» What needs to be done
Each entry shown below is to be reproduced exactly.

Content starts

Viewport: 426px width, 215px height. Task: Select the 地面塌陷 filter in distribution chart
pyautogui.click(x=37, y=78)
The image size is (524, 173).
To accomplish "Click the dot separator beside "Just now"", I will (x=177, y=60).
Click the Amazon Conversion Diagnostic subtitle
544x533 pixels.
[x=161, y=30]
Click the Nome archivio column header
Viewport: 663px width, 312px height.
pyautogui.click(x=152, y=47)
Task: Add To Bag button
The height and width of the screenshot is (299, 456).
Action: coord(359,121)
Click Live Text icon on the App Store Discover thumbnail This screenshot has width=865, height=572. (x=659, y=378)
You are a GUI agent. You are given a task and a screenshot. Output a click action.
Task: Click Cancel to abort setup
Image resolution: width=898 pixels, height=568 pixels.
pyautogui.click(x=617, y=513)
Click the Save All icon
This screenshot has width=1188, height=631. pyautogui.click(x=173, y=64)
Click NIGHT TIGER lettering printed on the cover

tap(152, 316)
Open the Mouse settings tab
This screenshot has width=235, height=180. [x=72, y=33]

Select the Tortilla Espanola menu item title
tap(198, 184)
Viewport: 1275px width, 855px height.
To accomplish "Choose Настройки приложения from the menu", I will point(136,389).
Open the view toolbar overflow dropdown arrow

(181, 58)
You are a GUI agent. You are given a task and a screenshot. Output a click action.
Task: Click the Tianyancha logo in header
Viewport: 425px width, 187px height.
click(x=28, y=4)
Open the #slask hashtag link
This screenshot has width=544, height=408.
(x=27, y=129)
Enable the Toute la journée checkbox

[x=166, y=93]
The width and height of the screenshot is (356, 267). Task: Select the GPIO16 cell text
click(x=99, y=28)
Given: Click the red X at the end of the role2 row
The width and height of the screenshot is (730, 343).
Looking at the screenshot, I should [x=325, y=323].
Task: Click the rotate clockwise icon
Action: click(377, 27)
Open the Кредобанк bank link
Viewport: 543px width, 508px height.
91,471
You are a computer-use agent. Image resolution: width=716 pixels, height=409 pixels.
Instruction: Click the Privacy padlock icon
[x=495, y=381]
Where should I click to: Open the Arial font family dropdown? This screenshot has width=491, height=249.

Content ends

» Completed exercise
Viewport: 426px width, 215px height. Task: Select the 地面塌陷 filter in distribution chart
pyautogui.click(x=37, y=78)
The image size is (524, 173).
To accomplish "Click the dot separator beside "Just now"", I will (x=177, y=60).
Click the Amazon Conversion Diagnostic subtitle
544x533 pixels.
[x=161, y=30]
Click the Nome archivio column header
Viewport: 663px width, 312px height.
pyautogui.click(x=152, y=47)
Task: Add To Bag button
The height and width of the screenshot is (299, 456).
Action: coord(359,121)
Click Live Text icon on the App Store Discover thumbnail This screenshot has width=865, height=572. (x=659, y=378)
You are a GUI agent. You are given a task and a screenshot. Output a click action.
Task: Click Cancel to abort setup
Image resolution: width=898 pixels, height=568 pixels.
pyautogui.click(x=617, y=513)
Click the Save All icon
This screenshot has width=1188, height=631. pyautogui.click(x=173, y=64)
Click NIGHT TIGER lettering printed on the cover

tap(152, 316)
Open the Mouse settings tab
This screenshot has width=235, height=180. [x=72, y=33]

Select the Tortilla Espanola menu item title
tap(198, 184)
Viewport: 1275px width, 855px height.
To accomplish "Choose Настройки приложения from the menu", I will point(136,389).
Open the view toolbar overflow dropdown arrow

(181, 58)
You are a GUI agent. You are given a task and a screenshot. Output a click action.
Task: Click the Tianyancha logo in header
Viewport: 425px width, 187px height.
click(x=28, y=4)
Open the #slask hashtag link
This screenshot has width=544, height=408.
(x=27, y=129)
Enable the Toute la journée checkbox

[x=166, y=93]
The width and height of the screenshot is (356, 267). Task: Select the GPIO16 cell text
click(x=99, y=28)
Given: Click the red X at the end of the role2 row
The width and height of the screenshot is (730, 343).
Looking at the screenshot, I should [x=325, y=323].
Task: Click the rotate clockwise icon
Action: click(377, 27)
Open the Кредобанк bank link
Viewport: 543px width, 508px height.
91,471
You are a computer-use agent. Image resolution: width=716 pixels, height=409 pixels.
Instruction: Click the Privacy padlock icon
[x=495, y=381]
Where should I click to: Open the Arial font family dropdown? This screenshot has width=491, height=249.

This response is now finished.